- A key Australian senate committee endorsed a bill that would require cryptocurrency exchanges and tokenization platforms to obtain a financial services license.
- The proposed framework aims to close oversight gaps by mandating stricter custody, disclosure, and conduct rules for platforms holding customer assets.
- Industry stakeholders warned the bill’s broad definitions could inadvertently regulate wallet software providers and highlighted ongoing debanking issues.
- With the committee’s backing, the legislation now advances to the full Senate for a final vote, bringing Australia closer to its first bespoke crypto licensing regime.
Australia’s Senate Economics Legislation Committee has recommended passing a digital assets licensing bill on March 16, moving the country closer to a new regulatory era. This move seeks to bring centralized exchanges and custodians under the existing financial services regime.

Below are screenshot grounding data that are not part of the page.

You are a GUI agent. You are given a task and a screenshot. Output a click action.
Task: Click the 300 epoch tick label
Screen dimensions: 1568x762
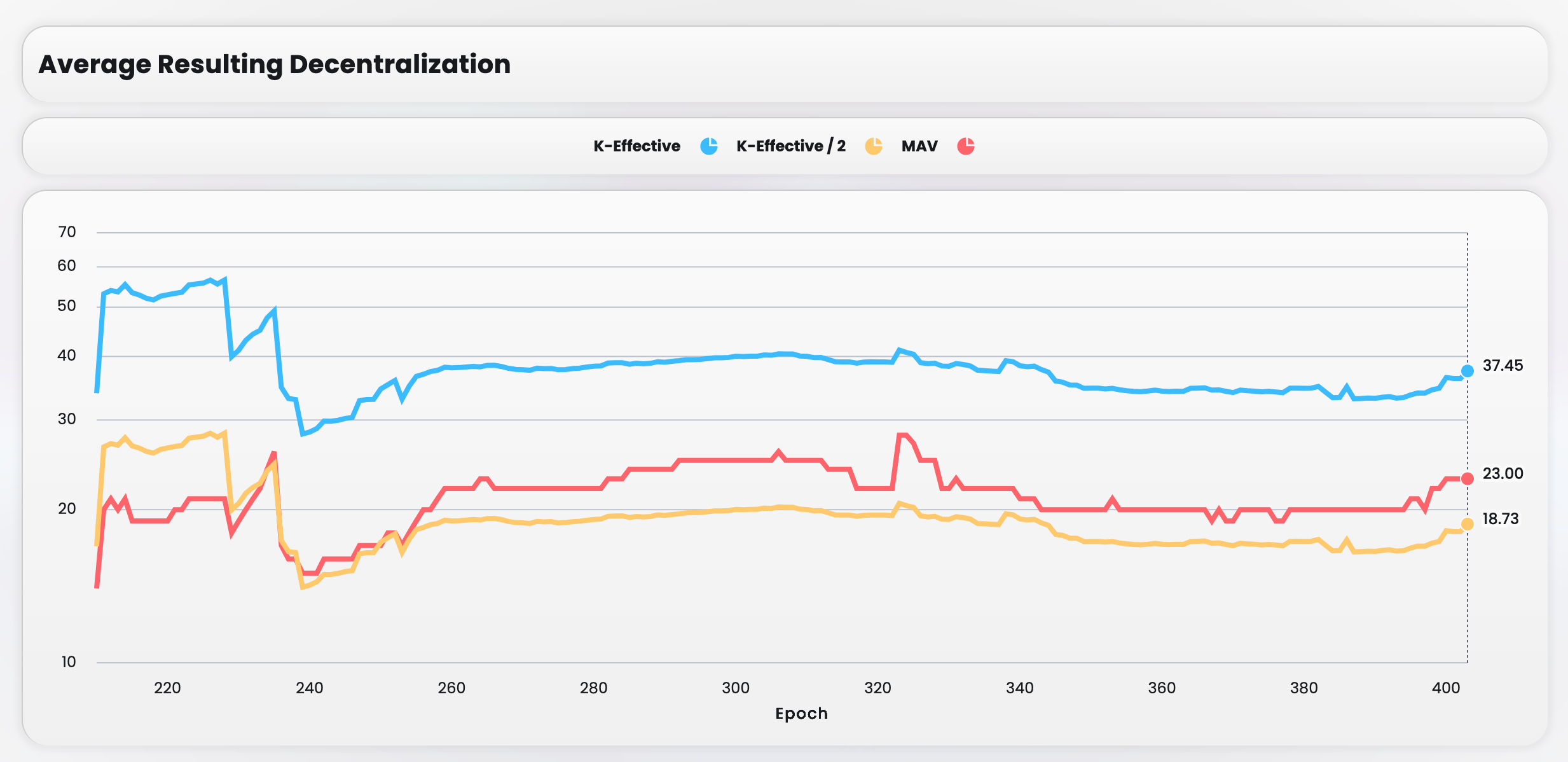point(735,688)
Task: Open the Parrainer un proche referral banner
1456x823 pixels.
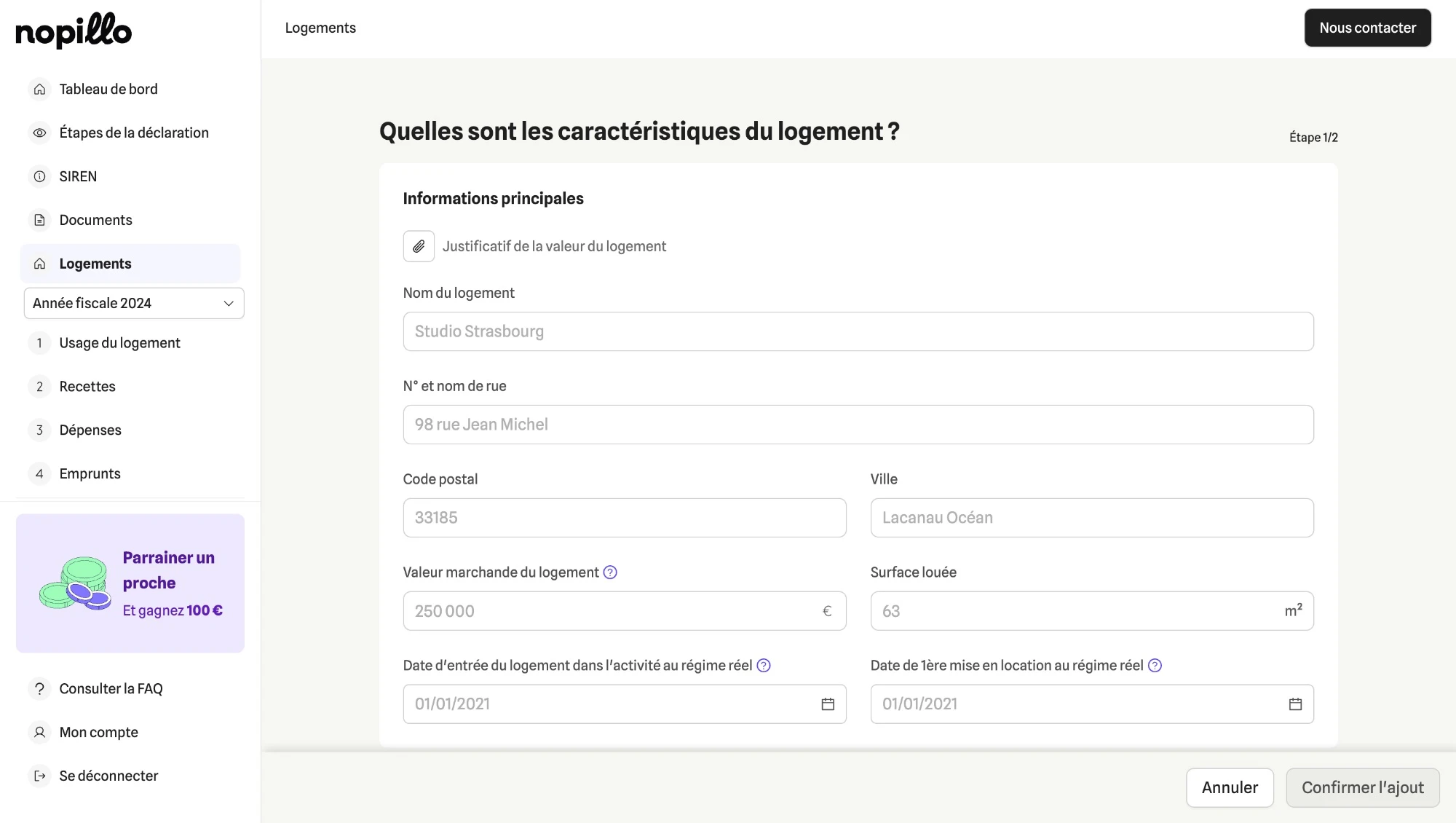Action: point(130,583)
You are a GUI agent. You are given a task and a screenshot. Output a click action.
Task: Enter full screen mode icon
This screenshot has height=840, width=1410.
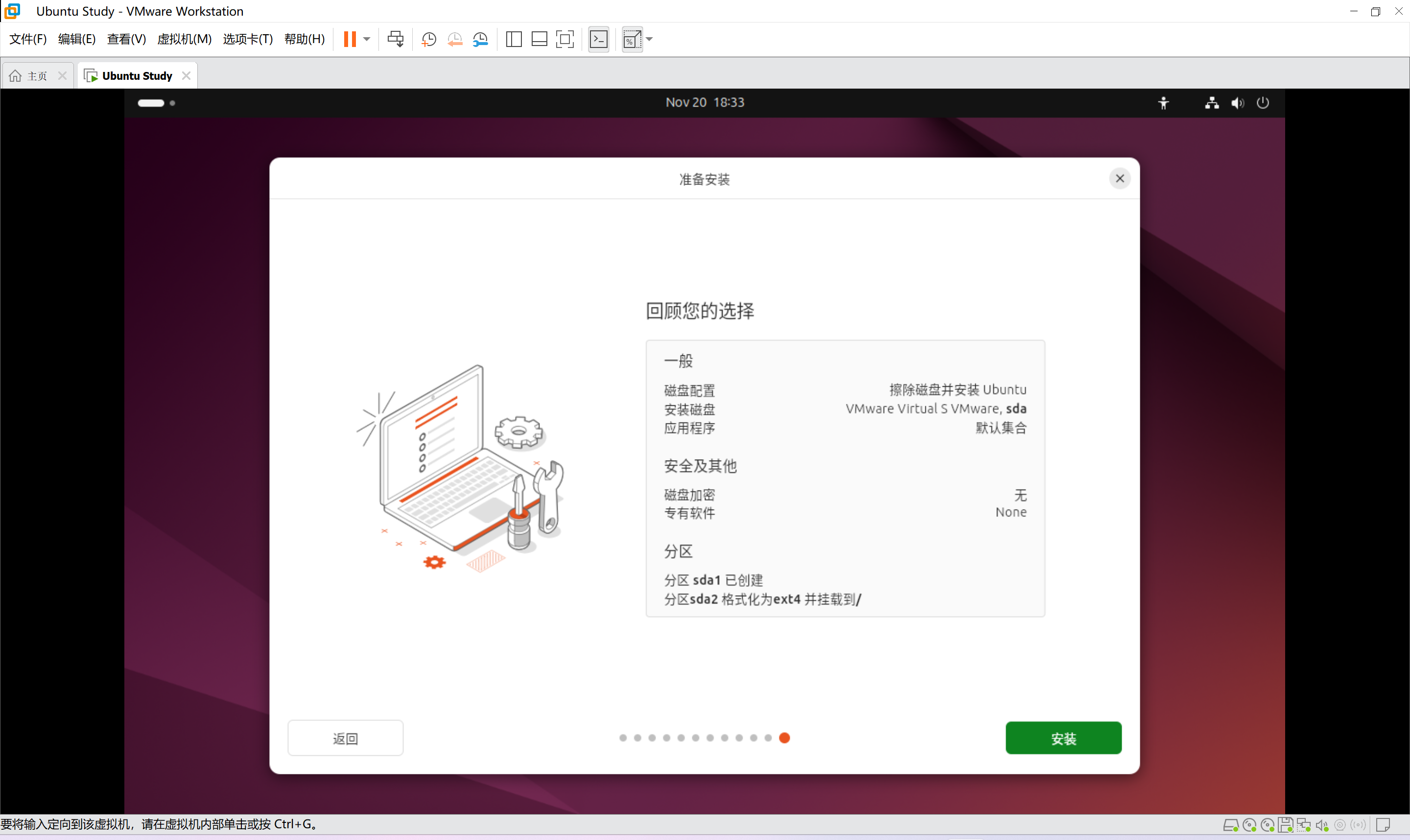565,39
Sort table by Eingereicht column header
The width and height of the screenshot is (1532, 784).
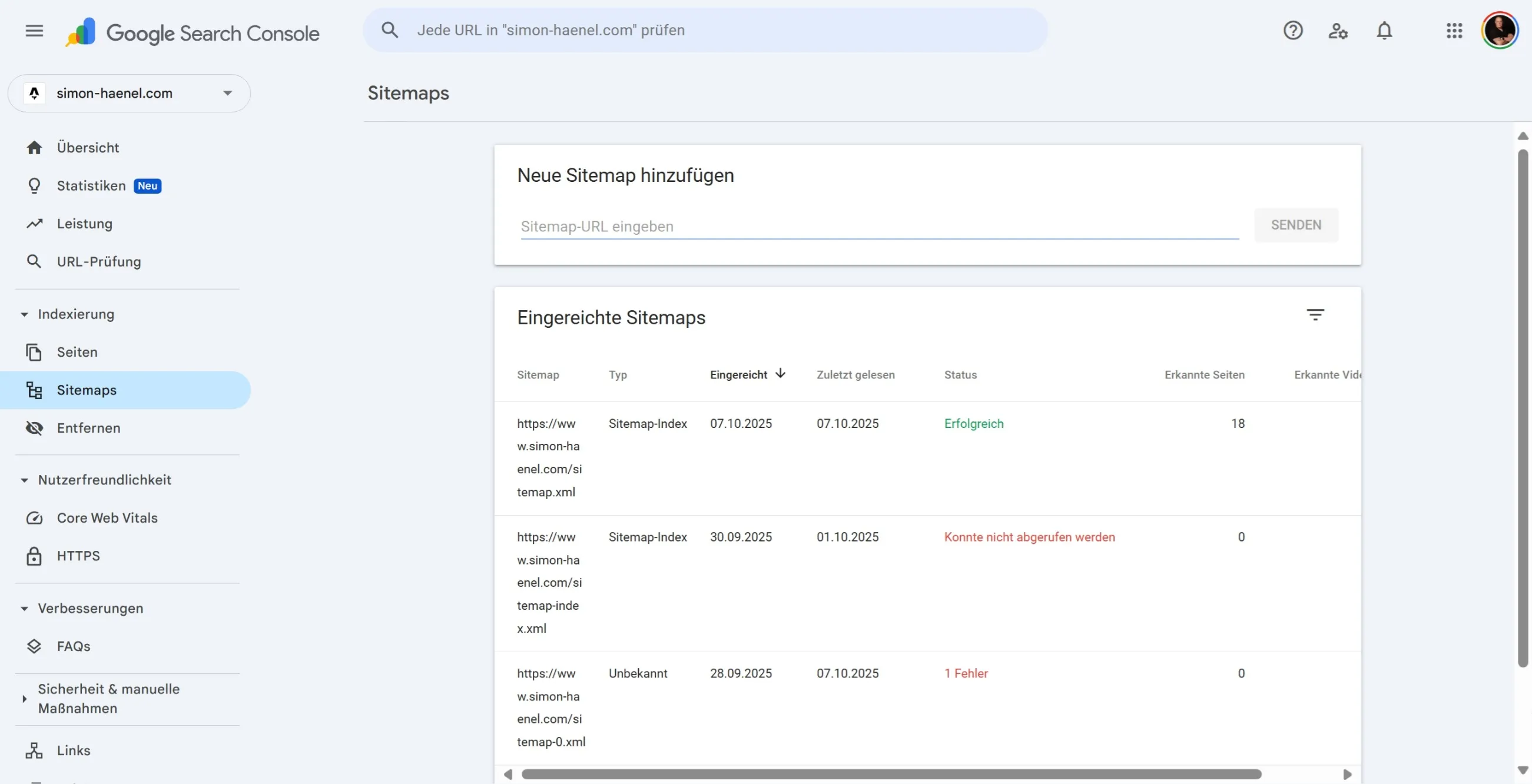[x=739, y=374]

Consequently, most platforms holding client assets would need an Australian Financial Services Licence. Licensed entities must then comply with ASIC-set custody standards and specific disclosure rules for retail clients.
However, the bill includes exemptions for small providers with annual transactions under $7 million. Some public blockchain infrastructure providers are also exempt from the new requirements.
Meanwhile, industry groups like law firm Piper Alderman warned the bill’s definitions are overly broad. They cautioned that wallet software and certain security setups could be unintentionally captured.
Ripple Labs agreed regulation should focus on control but urged clearer definitions for modern custody. The firm argued providers holding just one key shard in a multi-party setup should not be classified as custodians.
Coinbase Australia’s director, John O’Loghlen, welcomed the legislative progress in a statement. He called it “an important step for Australia’s standing in the global digital economy.”
O’Loghlen also highlighted the persistent risk of debanking for crypto businesses. He urged the government to prioritize implementing past recommendations to address this anti-competitive practice.
The committee acknowledged industry concerns but sided with using future regulations for fine-tuning. The bill now proceeds to the Senate for debate and a final vote.